第131期 #4

蜂蜜という名の事象

 声が失われて、それ以来ハチミツをよく飲むようになった。養蜂を何とはなしに伝統芸能のように思っているので、展覧会を覗いたりすべすべとして丸みのある高層ビルの中を歩いたりする時のように背骨が真っ直ぐに伸びる。
 声が失われたので、私はある日飼い犬と旅行に出かけた。犬と話すのは変な感じがしたが、彼が何について考え、何に怒り、そして私のことをどのように考えているのかそれをとっくりと聞かされ、どうして今まで彼の声が理解できなかったのだろうと一人になる瞬間ごとに考えてばかりいた。そんな彼はあっさり運命の恋に落ち(敷居が低くないと運命とは呼ばないとその昔、大好きだったおねえちゃんは言っていた)、私たちはしばらく同じ町に留まることになった。
 ものを食べられなくなった彼はどんどん痩せていった。力を奪われた彼の声は届かなくなった。私は死んでしまった彼を抱いて町を移った。朝日に細目を開けると書き置きがあり、彼の姿はなかった。しかし声が失われて以来、私は文字が読めないのだった。
 大学に戻り書き置きを回したがそれは人の文字ではなく、何が書かれているのかわからないままだった。

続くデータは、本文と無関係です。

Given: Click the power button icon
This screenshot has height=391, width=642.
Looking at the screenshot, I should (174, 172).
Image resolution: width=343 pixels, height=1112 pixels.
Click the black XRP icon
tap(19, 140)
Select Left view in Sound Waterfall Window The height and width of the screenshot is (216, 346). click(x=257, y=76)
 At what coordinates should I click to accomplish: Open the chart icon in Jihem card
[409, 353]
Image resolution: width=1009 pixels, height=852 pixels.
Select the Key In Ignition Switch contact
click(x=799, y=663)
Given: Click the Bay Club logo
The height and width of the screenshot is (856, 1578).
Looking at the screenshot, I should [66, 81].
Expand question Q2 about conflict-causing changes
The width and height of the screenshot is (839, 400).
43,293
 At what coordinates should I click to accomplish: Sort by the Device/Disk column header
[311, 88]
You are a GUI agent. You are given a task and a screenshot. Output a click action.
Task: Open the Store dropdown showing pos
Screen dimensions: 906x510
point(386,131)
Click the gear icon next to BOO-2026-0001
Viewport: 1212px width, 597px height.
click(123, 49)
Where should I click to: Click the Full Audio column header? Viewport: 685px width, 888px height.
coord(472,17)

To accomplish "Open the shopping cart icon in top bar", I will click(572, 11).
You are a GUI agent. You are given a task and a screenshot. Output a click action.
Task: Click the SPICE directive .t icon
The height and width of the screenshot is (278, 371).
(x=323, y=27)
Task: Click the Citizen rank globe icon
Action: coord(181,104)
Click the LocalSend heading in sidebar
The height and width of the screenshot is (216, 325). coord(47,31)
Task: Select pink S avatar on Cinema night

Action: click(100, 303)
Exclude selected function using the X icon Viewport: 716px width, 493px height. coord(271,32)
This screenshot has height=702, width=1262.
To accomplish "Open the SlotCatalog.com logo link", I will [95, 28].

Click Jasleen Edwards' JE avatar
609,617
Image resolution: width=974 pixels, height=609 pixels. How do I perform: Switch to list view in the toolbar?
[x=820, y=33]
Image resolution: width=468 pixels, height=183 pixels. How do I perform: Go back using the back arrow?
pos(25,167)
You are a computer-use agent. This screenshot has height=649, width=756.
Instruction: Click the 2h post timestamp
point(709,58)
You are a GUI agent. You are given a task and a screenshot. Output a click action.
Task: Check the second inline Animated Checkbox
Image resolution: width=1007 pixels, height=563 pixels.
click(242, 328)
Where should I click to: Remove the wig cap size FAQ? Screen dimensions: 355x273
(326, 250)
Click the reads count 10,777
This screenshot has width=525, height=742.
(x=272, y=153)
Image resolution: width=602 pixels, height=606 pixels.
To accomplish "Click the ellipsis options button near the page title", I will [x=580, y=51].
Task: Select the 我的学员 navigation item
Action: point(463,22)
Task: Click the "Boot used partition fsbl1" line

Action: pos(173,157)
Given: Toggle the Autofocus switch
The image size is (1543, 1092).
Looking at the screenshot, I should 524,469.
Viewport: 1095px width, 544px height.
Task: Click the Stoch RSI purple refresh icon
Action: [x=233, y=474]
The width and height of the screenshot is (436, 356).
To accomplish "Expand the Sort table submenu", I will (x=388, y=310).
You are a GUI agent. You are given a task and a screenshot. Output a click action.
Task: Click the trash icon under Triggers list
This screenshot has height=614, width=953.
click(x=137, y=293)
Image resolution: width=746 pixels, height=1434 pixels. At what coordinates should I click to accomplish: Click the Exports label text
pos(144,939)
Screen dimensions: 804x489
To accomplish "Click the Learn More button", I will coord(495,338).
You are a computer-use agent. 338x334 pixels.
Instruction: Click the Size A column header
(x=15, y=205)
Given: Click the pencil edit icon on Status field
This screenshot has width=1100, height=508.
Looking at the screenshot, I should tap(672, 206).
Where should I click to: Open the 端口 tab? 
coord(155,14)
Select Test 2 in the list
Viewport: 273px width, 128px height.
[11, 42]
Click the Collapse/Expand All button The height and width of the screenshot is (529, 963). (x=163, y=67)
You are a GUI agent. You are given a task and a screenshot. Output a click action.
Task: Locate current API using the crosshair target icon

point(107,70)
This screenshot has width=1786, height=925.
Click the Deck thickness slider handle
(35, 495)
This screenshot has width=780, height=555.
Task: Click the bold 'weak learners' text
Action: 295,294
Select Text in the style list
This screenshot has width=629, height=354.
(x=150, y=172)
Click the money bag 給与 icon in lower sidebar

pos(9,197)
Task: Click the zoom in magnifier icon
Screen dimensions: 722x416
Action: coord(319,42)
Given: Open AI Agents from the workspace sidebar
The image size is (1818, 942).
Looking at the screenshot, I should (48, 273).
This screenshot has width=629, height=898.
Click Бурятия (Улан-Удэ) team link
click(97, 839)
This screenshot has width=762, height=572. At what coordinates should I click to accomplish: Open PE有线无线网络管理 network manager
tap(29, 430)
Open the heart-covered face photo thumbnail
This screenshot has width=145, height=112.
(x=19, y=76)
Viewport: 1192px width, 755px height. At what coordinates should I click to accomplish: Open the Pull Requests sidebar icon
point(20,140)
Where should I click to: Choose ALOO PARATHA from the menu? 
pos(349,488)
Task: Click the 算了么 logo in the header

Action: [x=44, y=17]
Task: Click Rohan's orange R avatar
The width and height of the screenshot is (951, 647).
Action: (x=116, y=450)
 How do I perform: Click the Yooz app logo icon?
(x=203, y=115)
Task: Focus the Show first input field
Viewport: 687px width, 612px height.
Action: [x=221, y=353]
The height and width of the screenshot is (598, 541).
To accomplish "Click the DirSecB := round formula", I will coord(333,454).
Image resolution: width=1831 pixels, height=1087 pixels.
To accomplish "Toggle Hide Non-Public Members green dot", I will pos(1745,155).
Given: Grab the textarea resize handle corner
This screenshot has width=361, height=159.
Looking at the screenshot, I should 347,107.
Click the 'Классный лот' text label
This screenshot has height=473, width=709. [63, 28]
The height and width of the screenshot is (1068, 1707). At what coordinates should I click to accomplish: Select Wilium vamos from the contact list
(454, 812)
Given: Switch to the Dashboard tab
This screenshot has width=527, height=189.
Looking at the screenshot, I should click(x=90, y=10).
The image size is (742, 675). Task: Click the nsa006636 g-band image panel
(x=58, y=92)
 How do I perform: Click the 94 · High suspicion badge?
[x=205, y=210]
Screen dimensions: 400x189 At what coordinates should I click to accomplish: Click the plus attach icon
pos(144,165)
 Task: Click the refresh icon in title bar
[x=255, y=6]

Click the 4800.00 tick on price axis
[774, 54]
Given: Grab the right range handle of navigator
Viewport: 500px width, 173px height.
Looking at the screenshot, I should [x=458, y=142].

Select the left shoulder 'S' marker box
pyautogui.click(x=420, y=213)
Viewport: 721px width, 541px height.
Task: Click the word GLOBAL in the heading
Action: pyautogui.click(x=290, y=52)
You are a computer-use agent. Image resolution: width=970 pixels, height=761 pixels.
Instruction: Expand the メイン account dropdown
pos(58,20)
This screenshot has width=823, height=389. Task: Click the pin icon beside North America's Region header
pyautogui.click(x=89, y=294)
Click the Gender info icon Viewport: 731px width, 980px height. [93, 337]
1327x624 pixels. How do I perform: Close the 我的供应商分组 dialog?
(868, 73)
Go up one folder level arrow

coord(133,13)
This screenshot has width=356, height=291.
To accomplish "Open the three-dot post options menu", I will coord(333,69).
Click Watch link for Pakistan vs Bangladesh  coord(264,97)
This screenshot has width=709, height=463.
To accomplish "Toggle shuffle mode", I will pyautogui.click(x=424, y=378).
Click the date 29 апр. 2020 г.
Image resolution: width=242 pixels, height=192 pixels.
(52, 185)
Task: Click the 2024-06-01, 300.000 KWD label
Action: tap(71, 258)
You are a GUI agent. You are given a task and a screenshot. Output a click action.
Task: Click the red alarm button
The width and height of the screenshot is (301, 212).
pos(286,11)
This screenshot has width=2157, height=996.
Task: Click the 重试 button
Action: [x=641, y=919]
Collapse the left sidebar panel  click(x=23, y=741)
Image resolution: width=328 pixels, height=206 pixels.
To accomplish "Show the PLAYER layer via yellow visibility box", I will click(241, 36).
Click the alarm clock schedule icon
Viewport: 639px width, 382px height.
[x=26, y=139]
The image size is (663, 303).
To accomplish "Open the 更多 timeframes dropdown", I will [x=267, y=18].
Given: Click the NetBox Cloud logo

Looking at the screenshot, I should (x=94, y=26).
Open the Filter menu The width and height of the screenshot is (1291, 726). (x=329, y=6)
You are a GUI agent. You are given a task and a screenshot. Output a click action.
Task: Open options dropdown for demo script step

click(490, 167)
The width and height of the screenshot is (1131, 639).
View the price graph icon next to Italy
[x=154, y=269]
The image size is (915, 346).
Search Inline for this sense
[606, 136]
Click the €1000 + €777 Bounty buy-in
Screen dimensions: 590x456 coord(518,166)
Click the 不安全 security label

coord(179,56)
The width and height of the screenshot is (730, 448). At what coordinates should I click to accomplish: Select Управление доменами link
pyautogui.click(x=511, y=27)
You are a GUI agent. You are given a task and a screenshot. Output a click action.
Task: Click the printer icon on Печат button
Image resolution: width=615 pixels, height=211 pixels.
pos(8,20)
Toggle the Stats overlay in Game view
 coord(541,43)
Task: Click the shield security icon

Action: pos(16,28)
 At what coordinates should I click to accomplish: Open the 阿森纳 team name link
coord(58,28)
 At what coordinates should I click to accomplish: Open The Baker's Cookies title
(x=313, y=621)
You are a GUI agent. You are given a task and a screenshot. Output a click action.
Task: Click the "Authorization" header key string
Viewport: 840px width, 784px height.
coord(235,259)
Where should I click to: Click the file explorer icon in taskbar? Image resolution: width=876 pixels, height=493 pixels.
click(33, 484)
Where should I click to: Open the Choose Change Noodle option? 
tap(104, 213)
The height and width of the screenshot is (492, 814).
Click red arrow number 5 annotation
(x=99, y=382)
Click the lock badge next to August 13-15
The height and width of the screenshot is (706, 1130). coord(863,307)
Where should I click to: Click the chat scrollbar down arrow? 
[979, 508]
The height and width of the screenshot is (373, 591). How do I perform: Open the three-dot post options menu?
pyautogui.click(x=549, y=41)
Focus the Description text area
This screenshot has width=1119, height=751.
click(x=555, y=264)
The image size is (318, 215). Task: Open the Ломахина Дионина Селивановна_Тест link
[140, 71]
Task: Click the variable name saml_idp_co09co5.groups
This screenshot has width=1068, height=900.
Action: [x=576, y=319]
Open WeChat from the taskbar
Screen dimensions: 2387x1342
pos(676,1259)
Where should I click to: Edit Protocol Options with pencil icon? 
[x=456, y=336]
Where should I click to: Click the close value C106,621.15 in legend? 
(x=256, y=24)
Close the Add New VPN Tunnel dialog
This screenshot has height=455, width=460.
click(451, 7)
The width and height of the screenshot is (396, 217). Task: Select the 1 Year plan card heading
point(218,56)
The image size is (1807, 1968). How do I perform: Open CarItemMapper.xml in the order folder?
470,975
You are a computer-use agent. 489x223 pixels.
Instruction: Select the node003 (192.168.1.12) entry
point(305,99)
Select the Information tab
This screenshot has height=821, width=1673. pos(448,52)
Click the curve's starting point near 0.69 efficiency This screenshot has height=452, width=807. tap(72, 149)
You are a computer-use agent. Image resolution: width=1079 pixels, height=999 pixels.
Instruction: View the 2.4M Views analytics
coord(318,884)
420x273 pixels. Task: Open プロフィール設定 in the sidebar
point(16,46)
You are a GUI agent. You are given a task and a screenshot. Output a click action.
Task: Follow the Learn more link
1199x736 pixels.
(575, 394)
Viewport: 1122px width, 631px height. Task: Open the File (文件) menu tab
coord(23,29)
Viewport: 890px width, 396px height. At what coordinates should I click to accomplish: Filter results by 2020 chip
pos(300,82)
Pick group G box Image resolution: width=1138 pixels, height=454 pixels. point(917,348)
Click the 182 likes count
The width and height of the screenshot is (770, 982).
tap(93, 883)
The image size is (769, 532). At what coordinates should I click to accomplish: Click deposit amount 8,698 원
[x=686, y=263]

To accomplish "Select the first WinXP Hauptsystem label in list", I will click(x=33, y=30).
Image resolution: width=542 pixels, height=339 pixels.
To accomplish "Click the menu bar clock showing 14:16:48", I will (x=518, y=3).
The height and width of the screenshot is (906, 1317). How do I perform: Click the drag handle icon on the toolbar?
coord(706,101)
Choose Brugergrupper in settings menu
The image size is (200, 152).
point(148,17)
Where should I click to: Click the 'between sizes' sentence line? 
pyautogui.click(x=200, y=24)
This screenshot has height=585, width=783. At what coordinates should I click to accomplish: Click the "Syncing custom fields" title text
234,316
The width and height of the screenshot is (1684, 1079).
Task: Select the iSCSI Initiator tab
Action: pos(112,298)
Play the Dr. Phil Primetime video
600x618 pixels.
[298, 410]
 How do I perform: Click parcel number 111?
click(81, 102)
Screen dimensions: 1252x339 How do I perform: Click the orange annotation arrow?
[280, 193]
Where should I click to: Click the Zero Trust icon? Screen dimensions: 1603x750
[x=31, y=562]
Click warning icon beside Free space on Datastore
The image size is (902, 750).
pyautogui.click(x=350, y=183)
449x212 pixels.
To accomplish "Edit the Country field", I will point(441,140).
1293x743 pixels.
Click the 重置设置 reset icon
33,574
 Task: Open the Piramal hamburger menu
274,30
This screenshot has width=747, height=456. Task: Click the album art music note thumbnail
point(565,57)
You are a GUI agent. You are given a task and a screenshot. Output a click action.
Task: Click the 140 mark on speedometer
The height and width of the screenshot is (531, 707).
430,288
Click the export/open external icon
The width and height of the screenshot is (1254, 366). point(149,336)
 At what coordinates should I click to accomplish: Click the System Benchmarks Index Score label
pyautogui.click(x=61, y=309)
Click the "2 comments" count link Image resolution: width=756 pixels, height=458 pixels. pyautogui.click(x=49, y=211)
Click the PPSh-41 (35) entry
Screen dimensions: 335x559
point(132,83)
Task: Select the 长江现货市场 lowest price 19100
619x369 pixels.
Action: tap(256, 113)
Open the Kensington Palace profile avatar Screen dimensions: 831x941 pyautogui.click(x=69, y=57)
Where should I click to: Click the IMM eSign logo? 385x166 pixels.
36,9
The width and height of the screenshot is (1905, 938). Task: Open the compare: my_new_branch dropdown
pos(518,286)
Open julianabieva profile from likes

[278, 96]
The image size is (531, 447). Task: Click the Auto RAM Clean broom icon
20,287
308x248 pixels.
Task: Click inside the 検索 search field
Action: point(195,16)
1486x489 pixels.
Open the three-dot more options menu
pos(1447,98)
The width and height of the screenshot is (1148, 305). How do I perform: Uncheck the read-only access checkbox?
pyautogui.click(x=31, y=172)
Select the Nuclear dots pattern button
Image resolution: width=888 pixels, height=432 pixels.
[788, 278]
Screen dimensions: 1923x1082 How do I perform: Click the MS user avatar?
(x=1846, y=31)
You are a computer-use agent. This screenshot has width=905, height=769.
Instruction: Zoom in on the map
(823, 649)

板状の巣を持って蜂に煙るように立つ先生はとびきりのハチミツを振る舞ってくれ、お返しに書き置きを預からせて欲しいと言った。コピーは取っておくと言って、翌日には書き置きはなみなみのハニーポットの中に漬かっていた。
 今度は一人旅だった。死んでいるが恋に焦がれて生き続けている犬の噂を至るところで耳にしたが追いつけなかった。先生に頂いたハチミツも底をつき、私はハチミツ無しの旅を続けた。背がだんだんと沈んでいき、声が、ただ音としての声として戻ってきた。私は這いつくばるようにして歩き、遂には這いつくばって歩いた。道の至るところに文字があった。それは言葉だった。独白もあり対話もあった。勧告や宣伝もあればフィクションだってあった。言葉が溢れていた。
 先生は上等なクッションを用意して待ってくれていた。そこに丸くなった私の背を三日月を描くように撫で、ハチミツ漬けの書き置きを床に置いた。今度は何と書かれているのかはっきりわかった。さようなら。他に細かい文字が見えたが読むことはできなかった。先生がミルクで満たされた白い平皿にその書き置きを浸すと、私の前から文字が消え、まっさらな白い紙が生まれた。私はペンをくわえるとそこに、また会いましょうと書いた。